Faster than light phones? I dont really trust the media completely.
I thought this was impossible when i saw it a few months back.

What do you all think of it?


----------



## imaghost (Aug 5, 2009)

BS, didn't have to read it, just the title. Radio waves are light. Impossible to go faster than light, since it is light. 

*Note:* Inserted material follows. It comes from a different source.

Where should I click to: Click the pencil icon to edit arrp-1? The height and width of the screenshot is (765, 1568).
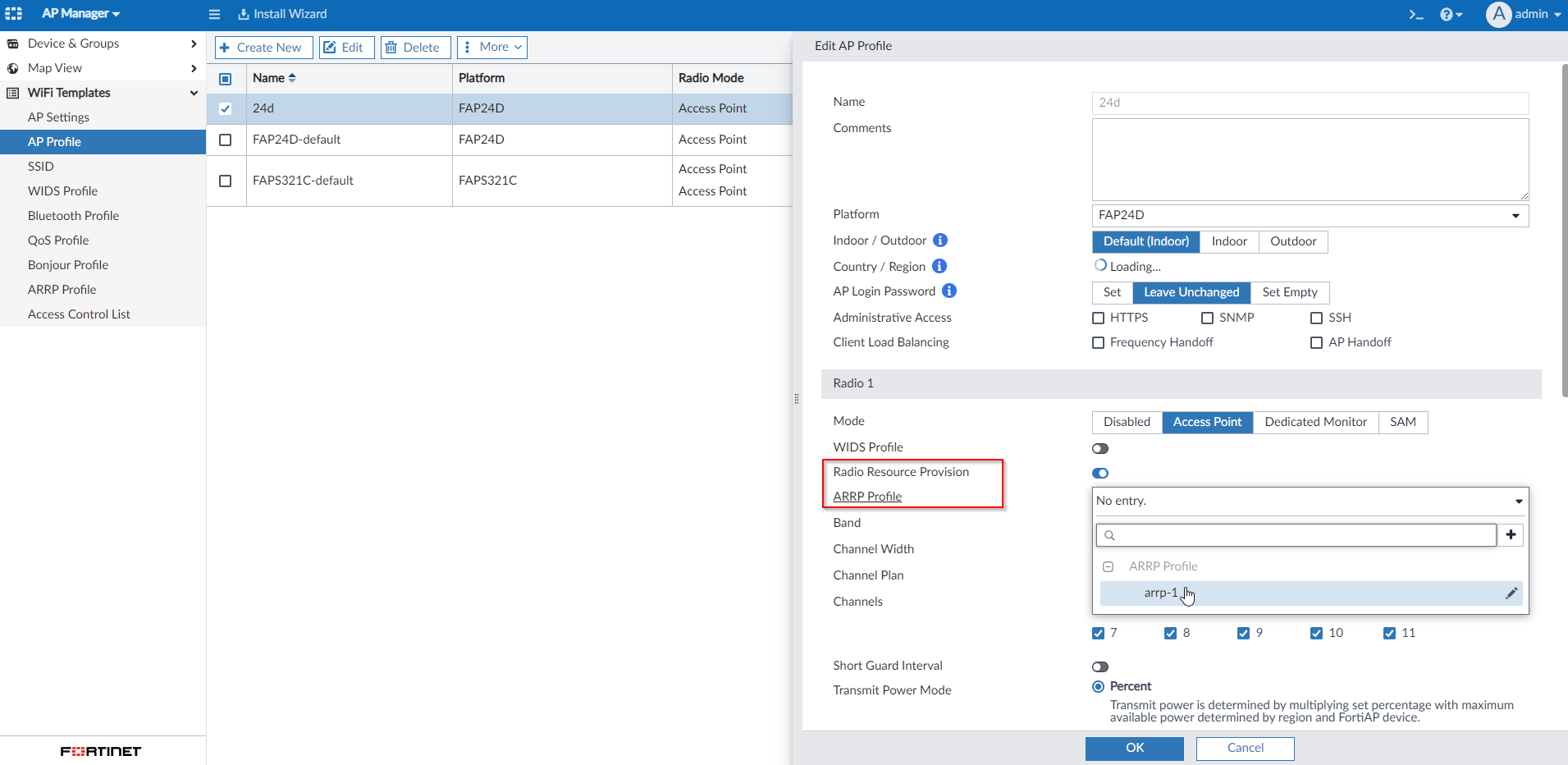coord(1511,593)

Worm holes and black holes are different.


----------



## JBCM627 (Aug 5, 2009)

Sure, I can make things travel faster than light too. Just take a laser, point it at one star, then quickly point it to another. The end of the beam moves faster than light.


----------



## imaghost (Aug 5, 2009)

That is wrong in so many ways... it is not moving in a line across. The photons have a forward motion, not a side motion...


----------



## Kyle™ (Aug 5, 2009)

pretty sure people have slowed light down. heard about it in a documentary a few months back. shooting light into a cloud of molecules or something. sounded boring so I didn't really research it.


----------



## Ellis (Aug 5, 2009)

KYLE ALLAIRE DROPS BOMBS! said:


> pretty sure people have slowed light down. heard about it in a documentary a few months back. shooting light into a cloud of molecules or something. sounded boring so I didn't really research it.



.............

Try shining light into...... ummmm ANYTHING

Sorry, I don't want to sound rude... but seriously.


----------



## ThePizzaGuy92 (Aug 5, 2009)

whenever you look at anything, your looking into the past.


----------



## Ton (Aug 5, 2009)

OneKube said:


> If you're traveling at the speed of light you see that time is stopped.. like if you go 40 light years and look back you see the past. Anyway if you doing the speed of light you see time stopped but really it is still going, because it is taking time for you traveling the speed of light. Sorry I was discussing this with someone.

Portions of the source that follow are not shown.